Americans will rally before Biden’s July 4th target

Dr. Scott Gottlieb told CNBC on Friday that he thinks many Americans will start holding group meetings well ahead of President Joe Biden’s Independence Day target.

In an interview on “Squawk Box,” the former Commissioner of the Food and Drug Administration said he believes the timeline Biden outlined in his primetime address Thursday was too conservative compared to how people will actually behave.

“I think the majority of Americans will get together well before July,” said Gottlieb, who led the FDA during the Trump administration from 2017 to 2019. He is now a member of the Pfizer board, which is one of three Covid makes. vaccines approved in the US for emergency use

Biden’s speech Thursday night on the pandemic was meant to highlight the collective toll Covid has taken over the past year, while also offering two forward-looking public health goals. The first: Urge states to make all adults eligible for coronavirus vaccines by May 1. The second: a goal for Americans to get together safely in small groups with friends and loved ones to celebrate the Fourth of July.

“I think we should provide public health advice that is consistent with where people are,” Gottlieb said.[When] people will feel the risk decreasing because they have been vaccinated, as they see the level of infection falling in many parts of the country, they will be willing to take more risk because they feel their vulnerability is decreasing. And you know what? They are right. He predicted, ‘People are leaving this summer and they will be free well before July. ‘

The White House did not immediately respond to CNBC’s request for comment on Gottlieb’s comments.

Earlier this week, the Centers for Disease Control and Prevention issued new guidelines that said fully vaccinated people can get together safely indoors with other fully vaccinated people – and certain unvaccinated individuals – without masks or social aloofness.

The guidelines came as states in the US lifted pandemic-era restrictions in recent weeks, as vaccinations roll out and daily coronavirus infections drop well below their January peak. However, senior health officials in the Biden administration have warned that the decline in the number of cases is beginning to level off, warring states should be more careful about removing corporate capacity constraints and masking mandates.

Last Friday, Gottlieb said mask mandates should be the last policy states and localities are lifting after Texas and Mississippi announced the end of their face-covering rules.

According to a CNBC analysis of data from Johns Hopkins University, the US counts a total of an average of 53,798 new cases per day over the past seven days. That is 15% lower than a week ago. The number of new cases in the US on Thursday was 49,356, which was nearly 84% lower than the one-day record on January 2.

A key factor helping slow the spread of the virus is rising immunity among the American population, Gottlieb said. He estimates that about half of the U.S. population has some form of protective immunity to the coronavirus, taking into account both diagnosed and undiagnosed infections along with those who have been vaccinated.

According to data from the Centers for Disease Control and Prevention, about 64 million Americans have received at least one dose of Covid vaccine, representing about 19% of the US population of 330 million people. One in 10 Americans is fully vaccinated.

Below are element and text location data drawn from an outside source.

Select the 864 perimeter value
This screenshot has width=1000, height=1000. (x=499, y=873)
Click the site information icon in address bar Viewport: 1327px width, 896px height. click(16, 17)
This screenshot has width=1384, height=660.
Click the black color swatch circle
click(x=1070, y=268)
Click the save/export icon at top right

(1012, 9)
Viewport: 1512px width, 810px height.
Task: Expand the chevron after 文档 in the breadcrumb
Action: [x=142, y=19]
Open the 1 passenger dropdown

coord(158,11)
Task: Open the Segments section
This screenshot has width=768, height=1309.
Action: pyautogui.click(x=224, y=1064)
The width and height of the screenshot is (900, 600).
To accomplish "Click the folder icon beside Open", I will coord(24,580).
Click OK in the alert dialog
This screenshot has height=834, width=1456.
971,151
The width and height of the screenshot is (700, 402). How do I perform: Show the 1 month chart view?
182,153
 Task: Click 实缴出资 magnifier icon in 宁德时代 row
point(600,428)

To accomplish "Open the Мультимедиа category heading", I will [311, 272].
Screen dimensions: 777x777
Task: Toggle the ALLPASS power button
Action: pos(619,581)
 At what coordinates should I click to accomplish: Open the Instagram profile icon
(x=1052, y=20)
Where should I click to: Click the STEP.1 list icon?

The Pfizer and Moderna vaccines, which Americans have been receiving since December, require two injections for complete protection against developing Covid. However, studies suggest that some immunity is created after the first dose. Johnson & Johnson’s vaccine, the latest entrant to the US market, is just a single shot.

According to Johns Hopkins, the US has approximately 29.3 million confirmed coronavirus cases. The real number is higher than that, Gottlieb said, reiterating a position he has held since the early days of the pandemic. He reasons that not every person who became infected was tested and their positive result recorded.

“We probably diagnose one in four infections, maybe a little better than that at the moment,” said Gottlieb, who had previously estimated that about a third of Americans would have gotten Covid. “So we’re above 50%” of the population with some form of immunity, he added.

“At that level, you don’t get such a rapid transmission of the infections. It’s not really herd immunity, but you get immunity in the population,” he said.

Disclosure: Scott Gottlieb is a CNBC contributor and serves on the boards of Pfizer, genetic testing startup Tempus, health technology company Aetion, and biotech company IlluminaHe is also co-chair of Norwegian Cruise Line Holdings‘and Royal Caribbean‘s “Healthy Sail Panel.”